:: PASSAGE TO READ ::
- Use a correlation coefficient to describe the direction and strength of a linear relationship. Recognize its limitations as a measure of the relationship between two quantitative variables.
Now we interpret the value of r in the context of some familiar examples.
In a previous example, we looked at this scatterplot to investigate the relationship between the age of a driver and the maximum distance at which the driver can read a highway sign. Because the form of the relationship is linear, we can use the correlation coefficient as a measure of direction and strength of the linear relationship.
The r-value is −0.793. The r-value is negative (r < 0), which means that the linear relationship has a negative direction. We can see this in the scatterplot. Because r is somewhat close to −1, the relationship is moderately strong.
In the context of the data, the negative correlation confirms that the maximum reading distance decreases with age. Because r indicates a moderately strong linear relationship, we expect that drivers of similar age will have some (but not a lot) of variability in their maximum reading distance.
A biology department is interested in tracking the progress of its students from entry until graduation. As part of the study, the department tabulates the performance of 10 students in an introductory course and later in an upper-level course required for graduation. What is the relationship between the students’ course grades in the two courses? Here are two scatterplots of the same data.
Both scatterplots show a relationship that is positive in direction and linear in form. The strength appears different in the two scatterplots because of the difference in scales. This illustrates why we support our visual assessment of strength with a measurement of strength. We can use the correlation coefficient as a measure of the strength of the linear relationship. The correlation coefficient is r = 0.91, which is close to 1. The correlation coefficient confirms that the linear relationship is very strong.
Note that in both examples, we supplemented the scatterplot with the correlation (r). Now that we have the correlation, why do we still need to look at a scatterplot when examining the relationship between two quantitative variables?
The correlation coefficient can be interpreted only as the measure of the strength of a linear relationship, so we need the scatterplot to verify that the relationship indeed looks linear. This point and its importance will be clearer after we examine a few properties of r.

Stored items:
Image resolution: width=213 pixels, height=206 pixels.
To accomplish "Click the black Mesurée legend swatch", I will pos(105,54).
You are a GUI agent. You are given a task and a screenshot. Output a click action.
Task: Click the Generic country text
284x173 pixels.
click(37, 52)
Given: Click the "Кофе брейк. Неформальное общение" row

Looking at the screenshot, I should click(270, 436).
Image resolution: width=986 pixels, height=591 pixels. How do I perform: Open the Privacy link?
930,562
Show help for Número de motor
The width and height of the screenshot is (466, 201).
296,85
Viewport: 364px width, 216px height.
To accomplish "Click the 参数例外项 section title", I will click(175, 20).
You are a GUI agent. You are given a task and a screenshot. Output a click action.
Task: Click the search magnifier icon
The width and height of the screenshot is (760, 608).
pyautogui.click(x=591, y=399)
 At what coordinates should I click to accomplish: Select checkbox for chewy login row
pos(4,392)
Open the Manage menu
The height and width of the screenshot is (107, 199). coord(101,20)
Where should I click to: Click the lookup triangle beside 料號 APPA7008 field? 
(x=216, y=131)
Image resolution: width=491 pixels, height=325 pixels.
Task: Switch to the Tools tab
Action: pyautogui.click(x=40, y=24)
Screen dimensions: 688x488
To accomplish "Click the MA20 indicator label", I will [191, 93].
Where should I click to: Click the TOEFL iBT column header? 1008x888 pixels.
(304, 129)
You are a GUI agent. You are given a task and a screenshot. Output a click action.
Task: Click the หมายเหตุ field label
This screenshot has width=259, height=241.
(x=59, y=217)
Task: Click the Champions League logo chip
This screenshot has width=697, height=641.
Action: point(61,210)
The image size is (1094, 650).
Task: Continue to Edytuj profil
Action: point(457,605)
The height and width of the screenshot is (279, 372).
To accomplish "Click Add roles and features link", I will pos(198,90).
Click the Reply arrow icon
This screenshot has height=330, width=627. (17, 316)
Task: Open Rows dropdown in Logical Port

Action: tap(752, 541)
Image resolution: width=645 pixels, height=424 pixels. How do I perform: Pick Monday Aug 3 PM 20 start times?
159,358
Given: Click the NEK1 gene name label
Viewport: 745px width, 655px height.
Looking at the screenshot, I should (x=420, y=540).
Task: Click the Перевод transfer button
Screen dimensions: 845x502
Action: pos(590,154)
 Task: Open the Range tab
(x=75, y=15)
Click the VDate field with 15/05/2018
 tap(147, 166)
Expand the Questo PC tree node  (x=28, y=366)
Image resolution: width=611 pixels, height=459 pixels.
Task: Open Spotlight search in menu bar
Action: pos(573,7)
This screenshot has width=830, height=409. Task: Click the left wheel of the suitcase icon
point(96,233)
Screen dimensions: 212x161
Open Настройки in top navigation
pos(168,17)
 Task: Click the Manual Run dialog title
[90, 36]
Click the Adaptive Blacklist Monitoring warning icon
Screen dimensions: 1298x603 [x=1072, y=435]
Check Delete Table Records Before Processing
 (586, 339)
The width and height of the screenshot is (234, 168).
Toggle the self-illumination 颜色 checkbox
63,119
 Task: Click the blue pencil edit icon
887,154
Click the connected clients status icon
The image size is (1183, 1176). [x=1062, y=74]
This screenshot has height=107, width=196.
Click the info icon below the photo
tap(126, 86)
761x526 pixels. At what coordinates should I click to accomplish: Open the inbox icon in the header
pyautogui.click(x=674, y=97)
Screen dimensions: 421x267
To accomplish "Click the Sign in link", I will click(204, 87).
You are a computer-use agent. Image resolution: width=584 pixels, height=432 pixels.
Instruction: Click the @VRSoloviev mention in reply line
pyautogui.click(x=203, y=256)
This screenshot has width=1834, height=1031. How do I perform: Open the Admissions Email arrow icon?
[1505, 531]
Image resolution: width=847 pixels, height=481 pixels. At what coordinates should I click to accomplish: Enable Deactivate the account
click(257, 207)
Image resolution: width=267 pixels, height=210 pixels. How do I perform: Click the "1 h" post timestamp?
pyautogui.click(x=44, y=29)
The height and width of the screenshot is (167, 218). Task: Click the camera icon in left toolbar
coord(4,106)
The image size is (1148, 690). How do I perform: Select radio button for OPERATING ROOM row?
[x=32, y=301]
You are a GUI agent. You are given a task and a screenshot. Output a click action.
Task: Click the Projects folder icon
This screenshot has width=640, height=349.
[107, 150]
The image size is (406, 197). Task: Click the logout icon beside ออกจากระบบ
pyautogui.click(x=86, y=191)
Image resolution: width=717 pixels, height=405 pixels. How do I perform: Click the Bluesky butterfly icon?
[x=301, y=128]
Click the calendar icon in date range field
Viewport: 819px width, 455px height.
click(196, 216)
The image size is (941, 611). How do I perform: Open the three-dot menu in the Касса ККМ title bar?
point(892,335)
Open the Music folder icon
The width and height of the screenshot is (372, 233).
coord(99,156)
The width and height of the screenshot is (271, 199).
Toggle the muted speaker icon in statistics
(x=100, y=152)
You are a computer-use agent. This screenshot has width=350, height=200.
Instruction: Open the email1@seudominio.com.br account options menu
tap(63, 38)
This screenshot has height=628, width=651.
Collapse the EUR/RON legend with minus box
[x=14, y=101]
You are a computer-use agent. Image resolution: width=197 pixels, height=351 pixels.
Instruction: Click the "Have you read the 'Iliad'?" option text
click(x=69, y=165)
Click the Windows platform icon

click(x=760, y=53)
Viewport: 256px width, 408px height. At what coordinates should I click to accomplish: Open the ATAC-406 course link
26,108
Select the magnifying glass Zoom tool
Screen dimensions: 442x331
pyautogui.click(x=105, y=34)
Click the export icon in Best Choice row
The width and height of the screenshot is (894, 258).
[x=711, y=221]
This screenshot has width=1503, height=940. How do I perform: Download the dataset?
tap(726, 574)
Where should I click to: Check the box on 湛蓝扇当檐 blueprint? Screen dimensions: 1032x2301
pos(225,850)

:: WHAT YOU HAVE TO DO ::
Copy out the entire passage on the correlation coefficient word for word. The entries stand apart from the passage on the correlation coefficient.

:: WRITTEN ANSWER ::
- Use a correlation coefficient to describe the direction and strength of a linear relationship. Recognize its limitations as a measure of the relationship between two quantitative variables.
Now we interpret the value of r in the context of some familiar examples.
In a previous example, we looked at this scatterplot to investigate the relationship between the age of a driver and the maximum distance at which the driver can read a highway sign. Because the form of the relationship is linear, we can use the correlation coefficient as a measure of direction and strength of the linear relationship.
The r-value is −0.793. The r-value is negative (r < 0), which means that the linear relationship has a negative direction. We can see this in the scatterplot. Because r is somewhat close to −1, the relationship is moderately strong.
In the context of the data, the negative correlation confirms that the maximum reading distance decreases with age. Because r indicates a moderately strong linear relationship, we expect that drivers of similar age will have some (but not a lot) of variability in their maximum reading distance.
A biology department is interested in tracking the progress of its students from entry until graduation. As part of the study, the department tabulates the performance of 10 students in an introductory course and later in an upper-level course required for graduation. What is the relationship between the students’ course grades in the two courses? Here are two scatterplots of the same data.
Both scatterplots show a relationship that is positive in direction and linear in form. The strength appears different in the two scatterplots because of the difference in scales. This illustrates why we support our visual assessment of strength with a measurement of strength. We can use the correlation coefficient as a measure of the strength of the linear relationship. The correlation coefficient is r = 0.91, which is close to 1. The correlation coefficient confirms that the linear relationship is very strong.
Note that in both examples, we supplemented the scatterplot with the correlation (r). Now that we have the correlation, why do we still need to look at a scatterplot when examining the relationship between two quantitative variables?
The correlation coefficient can be interpreted only as the measure of the strength of a linear relationship, so we need the scatterplot to verify that the relationship indeed looks linear. This point and its importance will be clearer after we examine a few properties of r.